#### [WHAT IS NEEDED]
Transcribe exactly, please, the lines from the one containing "Given: Expand the list all tabs chevron" through the end of the records below, and leave out the pictures.

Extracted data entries

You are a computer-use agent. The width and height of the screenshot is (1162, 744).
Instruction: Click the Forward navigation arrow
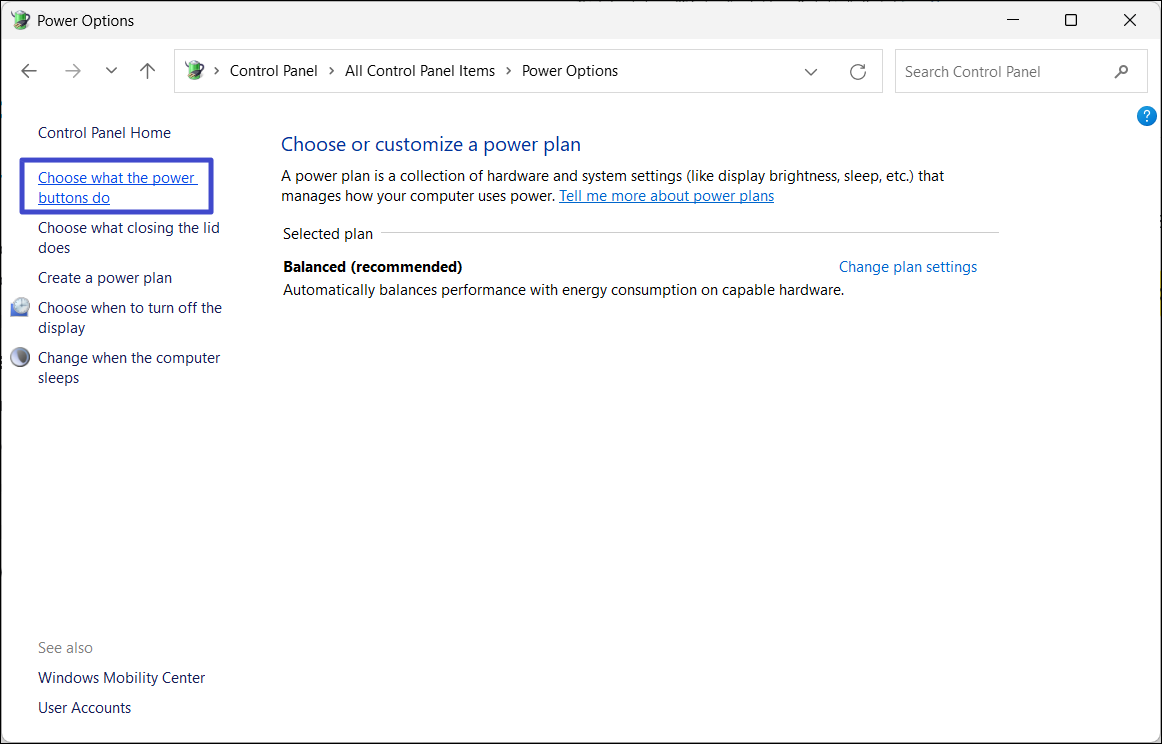72,71
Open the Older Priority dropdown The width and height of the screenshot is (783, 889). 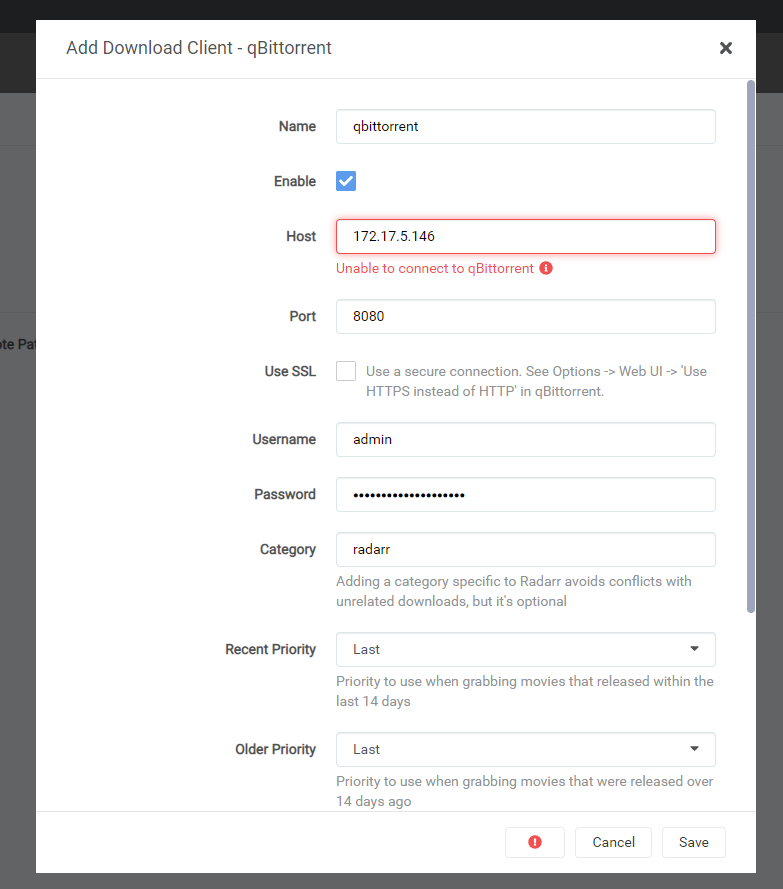pyautogui.click(x=525, y=749)
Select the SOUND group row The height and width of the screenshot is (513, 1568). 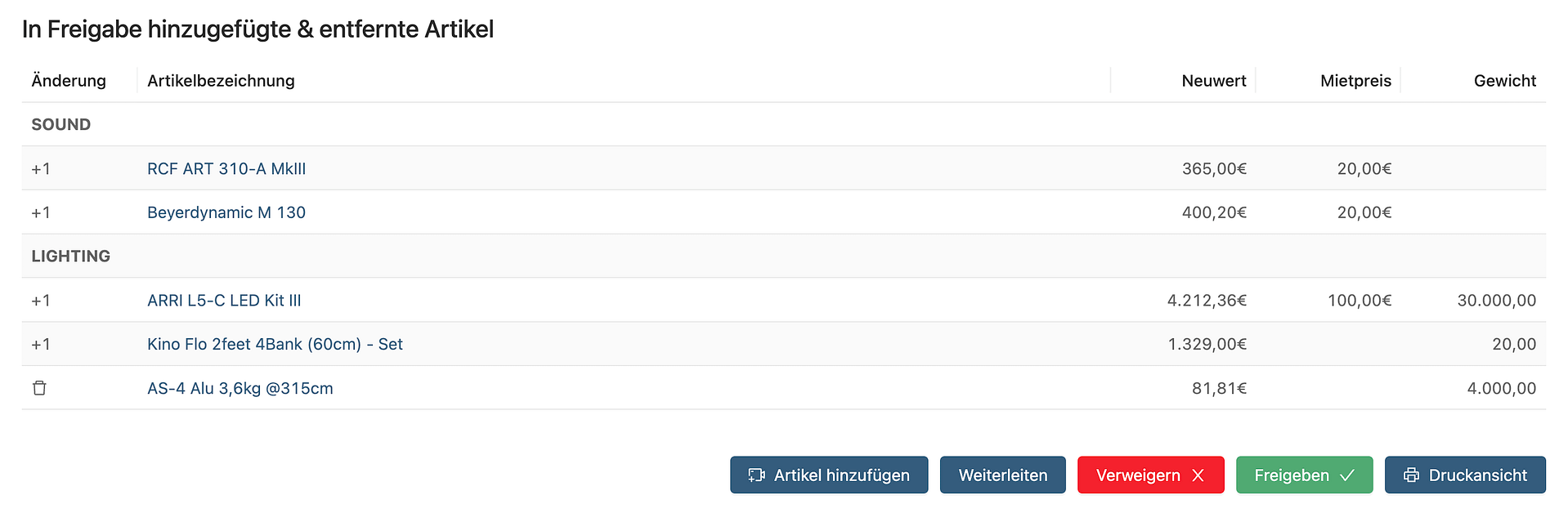[x=61, y=125]
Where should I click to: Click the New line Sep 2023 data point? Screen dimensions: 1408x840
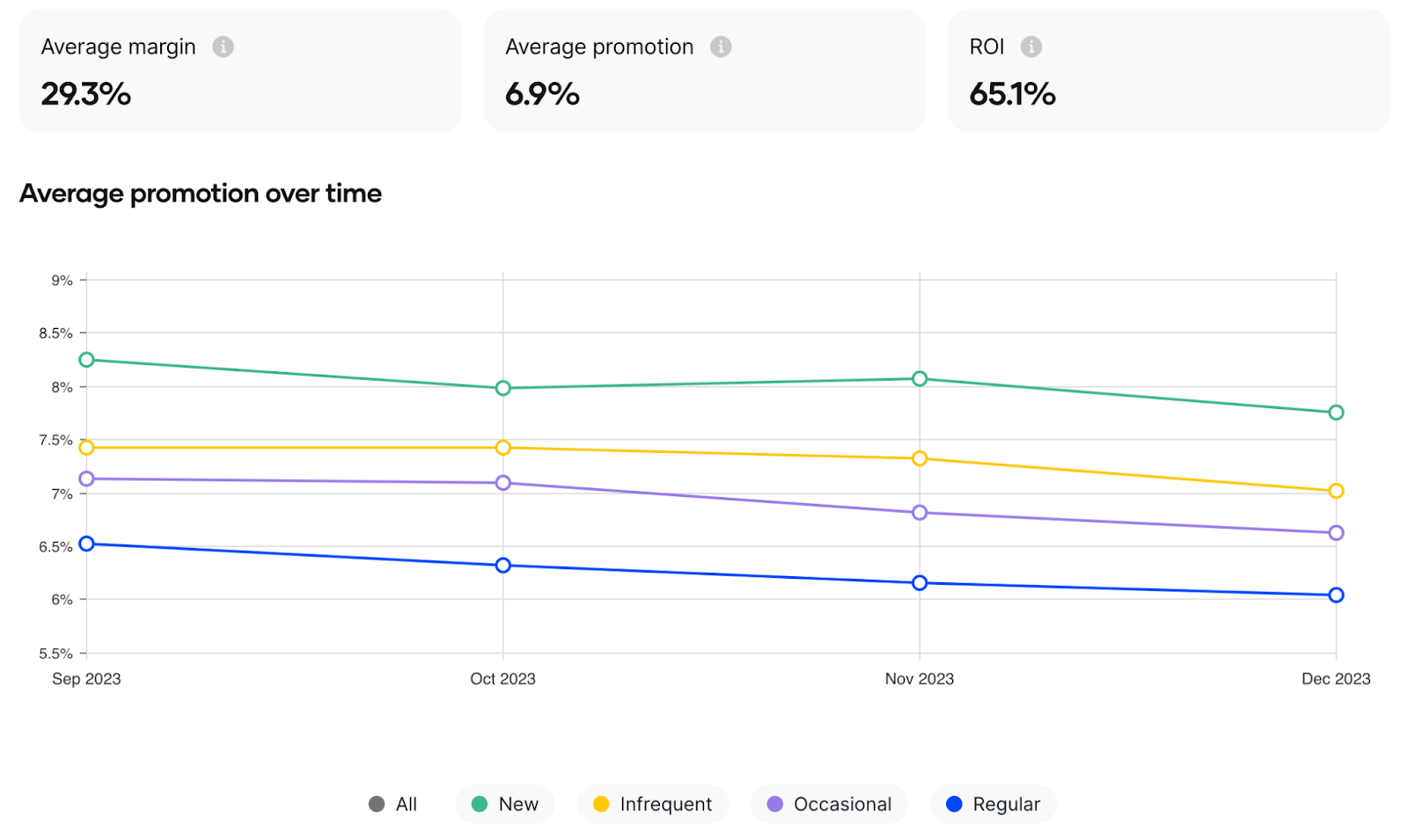(x=86, y=360)
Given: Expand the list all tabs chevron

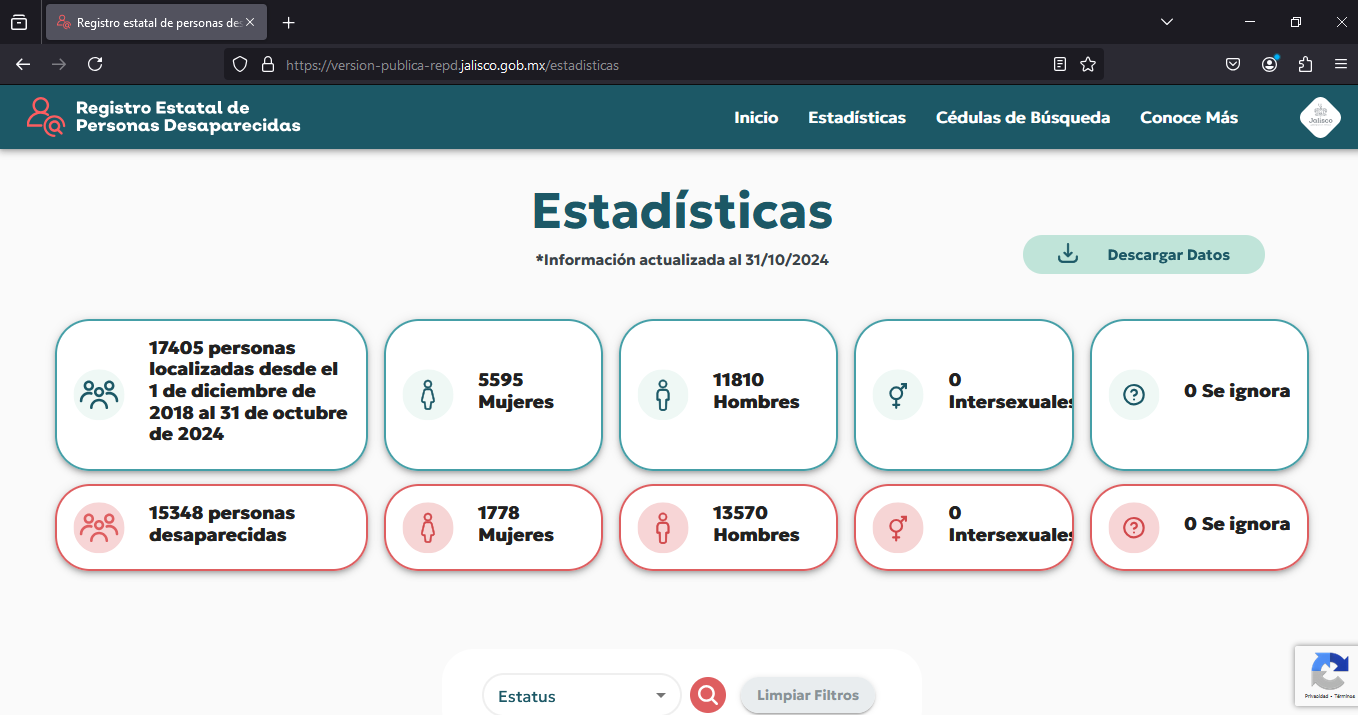Looking at the screenshot, I should pos(1166,22).
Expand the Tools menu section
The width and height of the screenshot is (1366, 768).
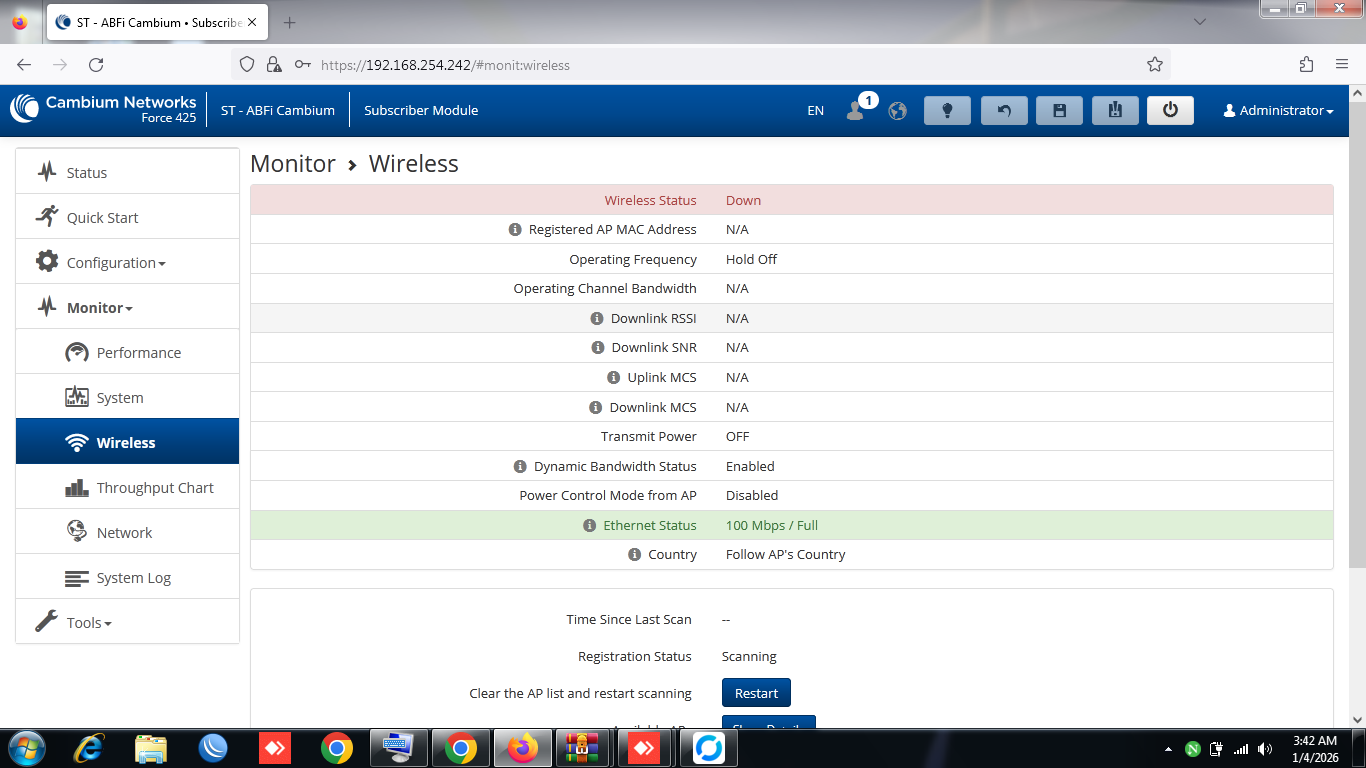coord(88,623)
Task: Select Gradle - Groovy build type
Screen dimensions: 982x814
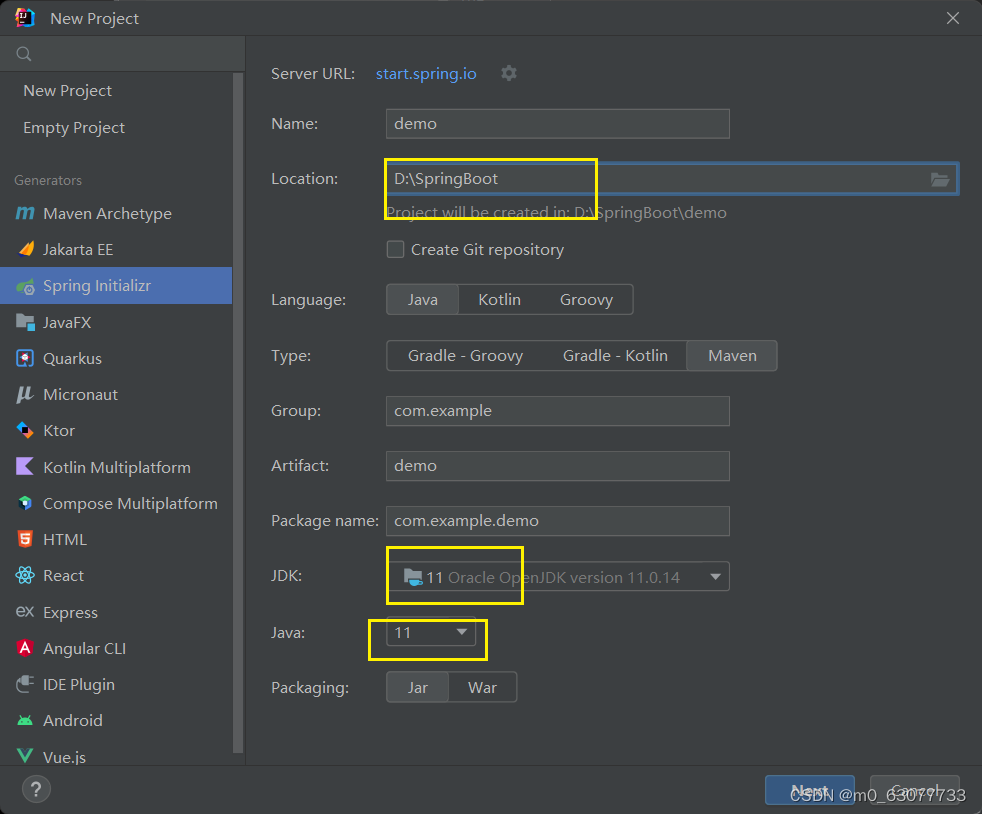Action: pos(465,356)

#### [RESPONSE AREA]
Given: Expand the list all tabs chevron

Looking at the screenshot, I should pos(1166,22).
Expand the Tools menu section
The width and height of the screenshot is (1366, 768).
coord(88,623)
Task: Select Gradle - Groovy build type
Screen dimensions: 982x814
Action: pos(465,356)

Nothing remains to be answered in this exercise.